Show HN: Easy placeholders for SQL queries when using psycopg2 in Python - rovyko
https://github.com/pjdon/templatequery
======
rovyko
In _psycopg2_ , variables can be inserted into queries using _%s_ placeholders
and supplying arguments to _cursor.execute_ , but this does not allow for
identifier arguments such as table or columns names. The alternative is to use
_psycopg2.sql.SQL.format_ , but this requires arguments to be converted into
_Composable_ objects such as _Literal_ or _Identifier_.

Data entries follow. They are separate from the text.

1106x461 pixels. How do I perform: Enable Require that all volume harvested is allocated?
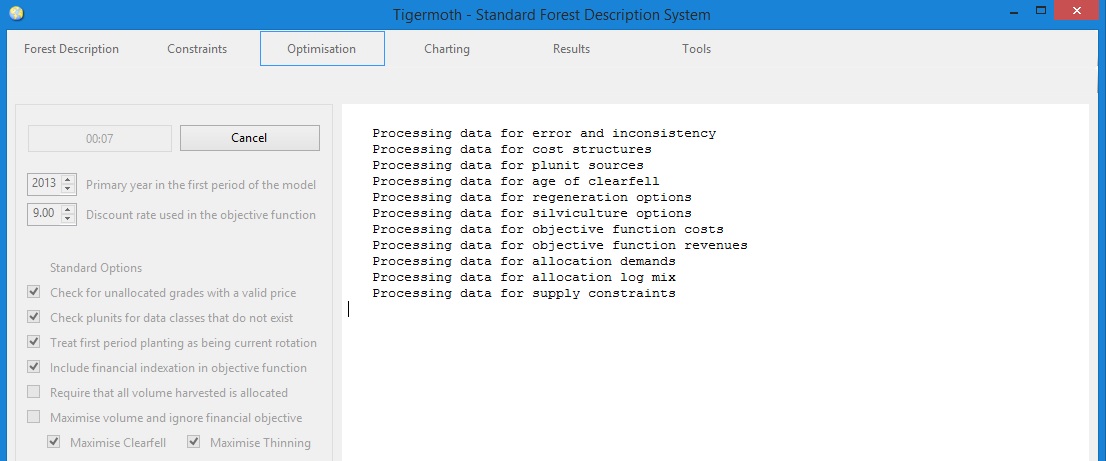(34, 392)
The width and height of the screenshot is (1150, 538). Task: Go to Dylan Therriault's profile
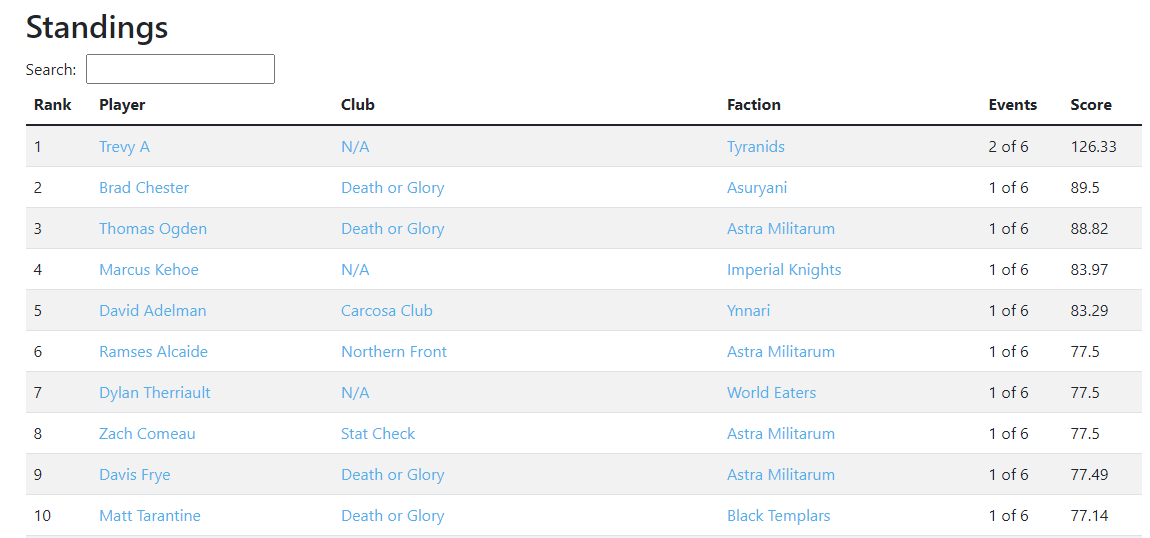(x=155, y=393)
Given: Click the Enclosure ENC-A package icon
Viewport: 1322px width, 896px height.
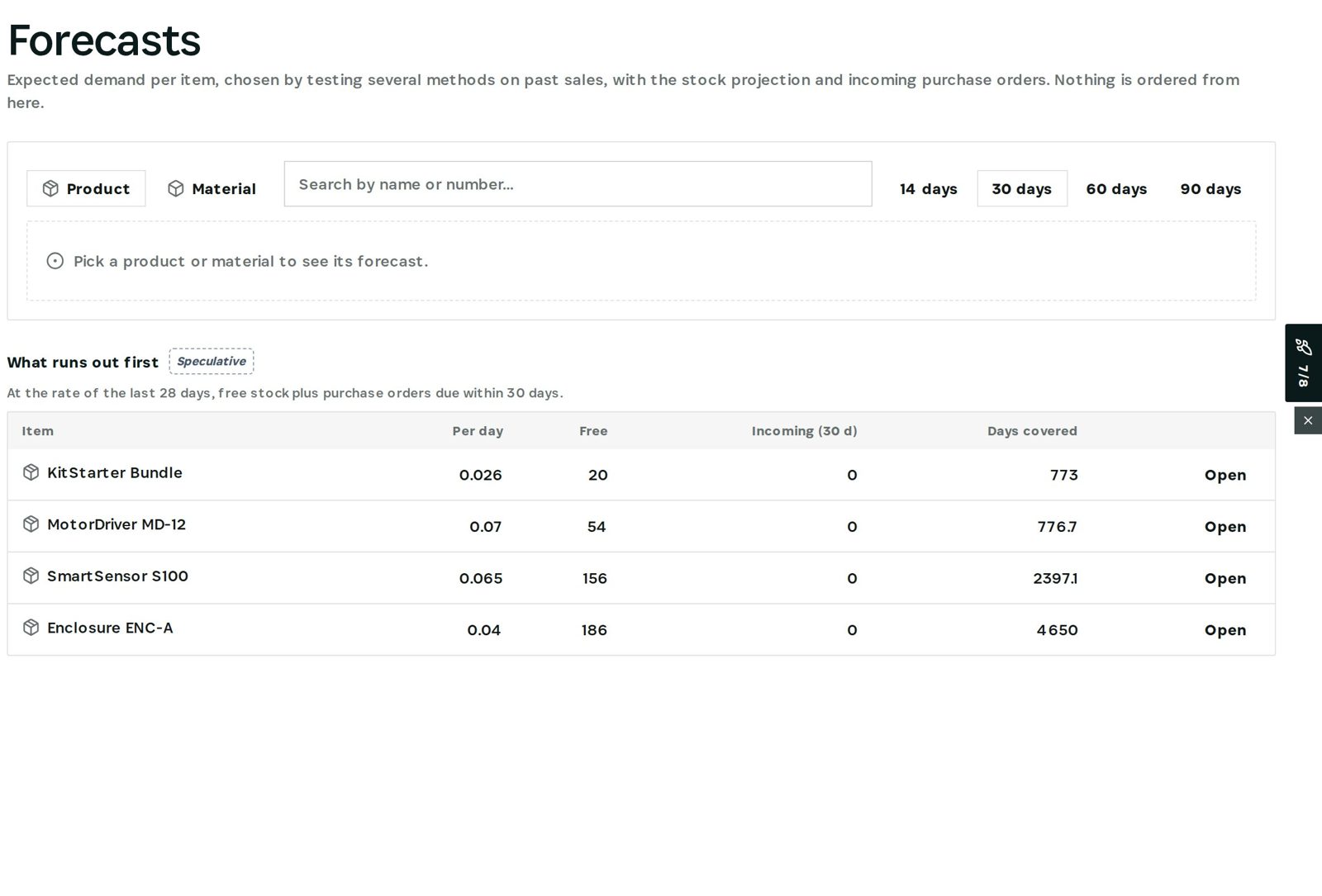Looking at the screenshot, I should 31,628.
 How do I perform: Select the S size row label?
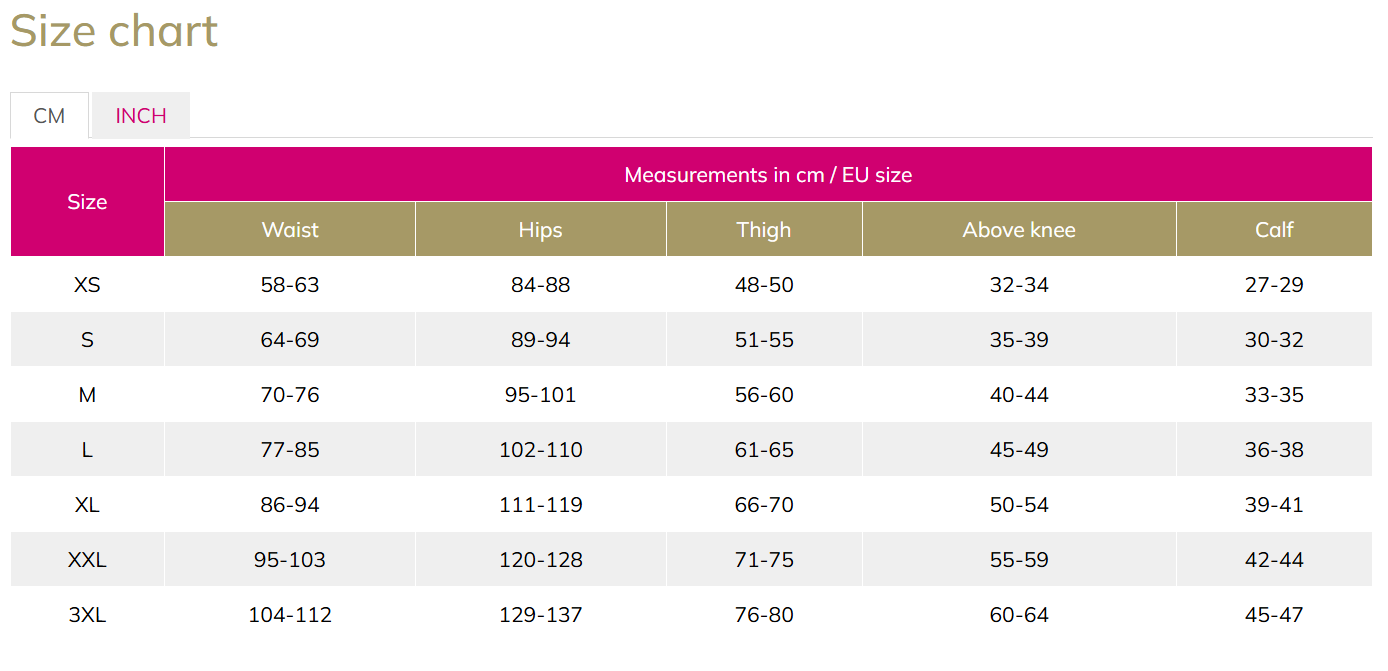87,340
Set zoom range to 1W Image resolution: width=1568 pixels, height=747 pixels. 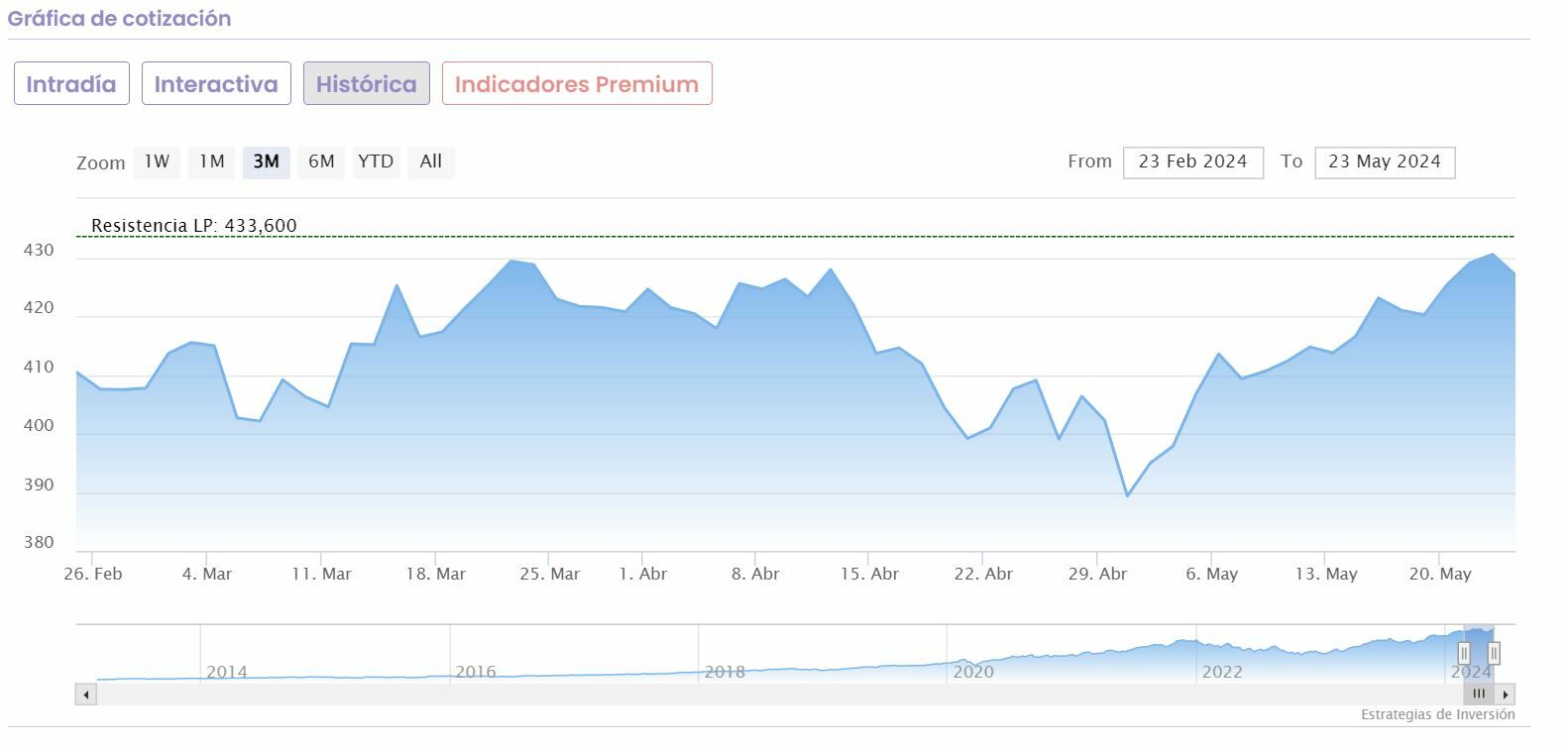(157, 161)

With _TemplateQuery_ , instead of wrapping arguments with _psycopg2.sql_
classes (e.g. _Literal_ , _Identifier_ ) the expected class can be written
inside the query:

    
    
      >>> TemplateQuery('SELECT * FROM {table@Q} WHERE {@I} {@S} {value@L}').format(
      ...    'column_name', '>=', table='public.my_table', value=100
      ... ).as_string(conn)
      
      'SELECT * FROM "public"."my_table" WHERE "column_name" >= 100'
    

The character after the at sign _@_ in the placeholder key is the
transformation that is applied to the argument before inserting it into the
placeholder ( _S_ for raw SQL, _I_ for Identifiers and _L_ for literals, among
others).

I wrote this small library while working on my master's thesis to help run
similar analysis queries on different tables and schema configurations,
without the mental overhead of wrapping arguments in the proper classes. I'm
not sure if it will be useful to anyone, but I thought it was worth releasing.
Would appreciate any feedback at all!